Los Normal // #CuentoTallaS
Pescadería.
Los Normal eran una familia normal: Padre Normal, Madre Normal, Hija Normal e
Hijo Normal. Vivían en un piso normal de un barrio normal de una ciudad normal.
Padre Normal era cajero de un supermercado y Madre Normal, la encargada de la
pescadería, algo que molestaba al primero porque cobraba más y estaba
mejor considerada en la empresa (pero que no confesaba a los más íntimos,
todos muy normales también, ni siquiera después de algunos gintónics
azuzadores).
Estrambótica. En
casa, Madre Normal llevaba el peso de las tareas, por lo que simpáticamente era
conocida como la Jefa, argucia de los otros tres –Hija Normal se escaqueaba
menos– para no dar ni golpe. De forma simbólica, Padre Normal se reservaba la
preparación del arroz de los domingos, no así la compra de los ingredientes, de
lo que se encargaba, cómo no, la mujer. De manera invariable abordaba la tarea
dominical con la estrategia de un general napoleónico, moviendo grandes
cantidades de materiales y dejando tras de sí litros de sangre, mutilaciones y
muerte.
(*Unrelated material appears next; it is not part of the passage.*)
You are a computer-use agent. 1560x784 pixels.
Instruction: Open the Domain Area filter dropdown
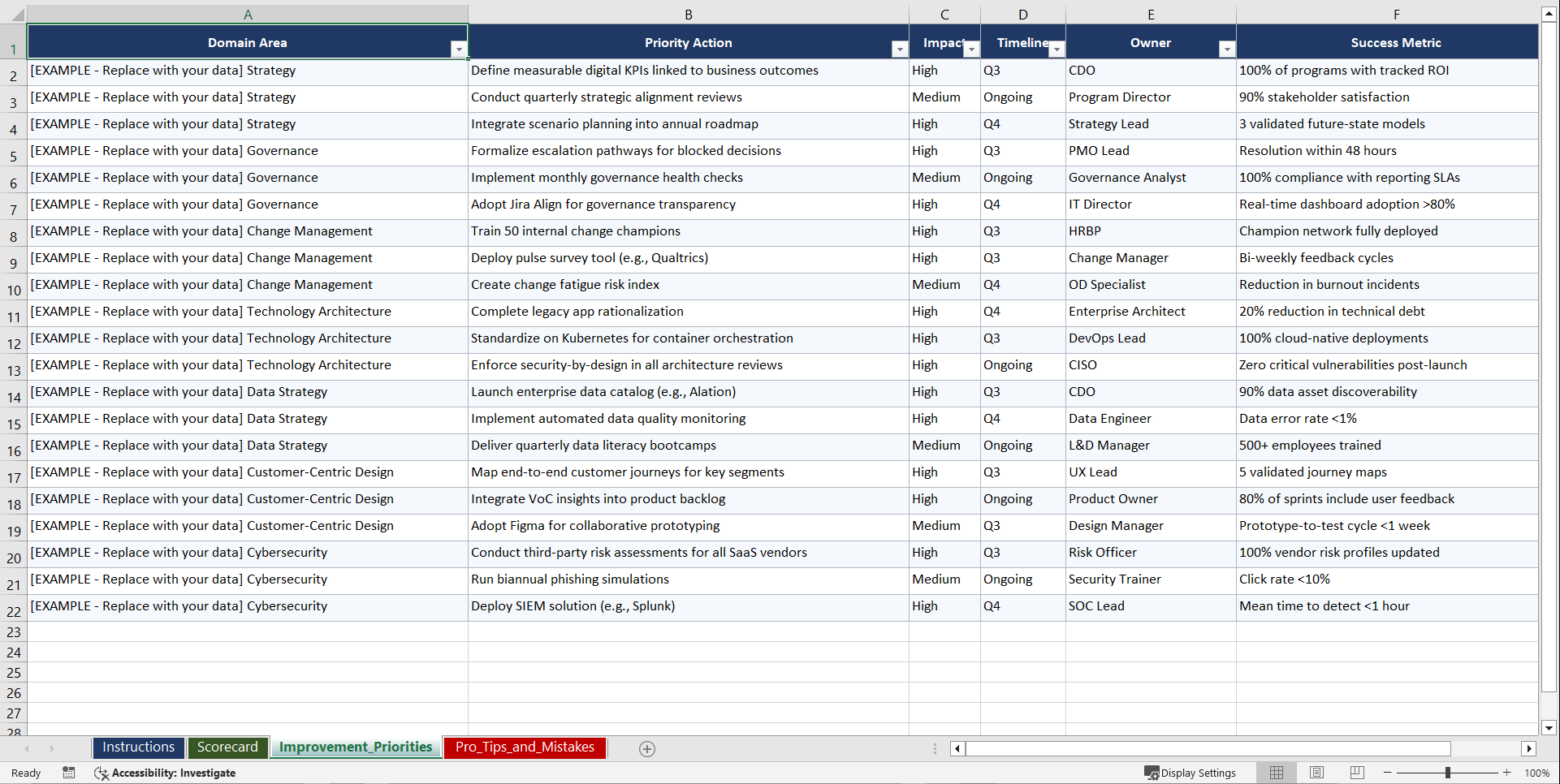tap(459, 49)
Cocinaba en un recipiente demasiado pequeño para tantos productos
distintos: lo que menos abundaba era el arroz. Por separado, cada elemento
sabía bien. En conjunto era una abominación, una estrambótica montaña. Cuando
el general se retiraba a hacer la siesta, Madre Normal entraba en la cocina con
mascarilla, desatascador y mocho a limpiar la carnicería.
Zascandil.
Cuando Hijo Normal cumplió 16 años le compraron una moto –argumentó que la
necesitaría para llegar a hora al trabajo de media jornada en la hamburguesería–,
pero se la negaron a Hija Normal cuando alcanzó la misma edad con la excusa de
que era un trasto peligroso. Aplicaron la norma dispar a la hora de pactar el
regreso a casa de madrugada en festivo: el chico podía apurar hasta la salida
del Sol, pero la chica tenía que estar de vuelta, como muy tarde, a la tres.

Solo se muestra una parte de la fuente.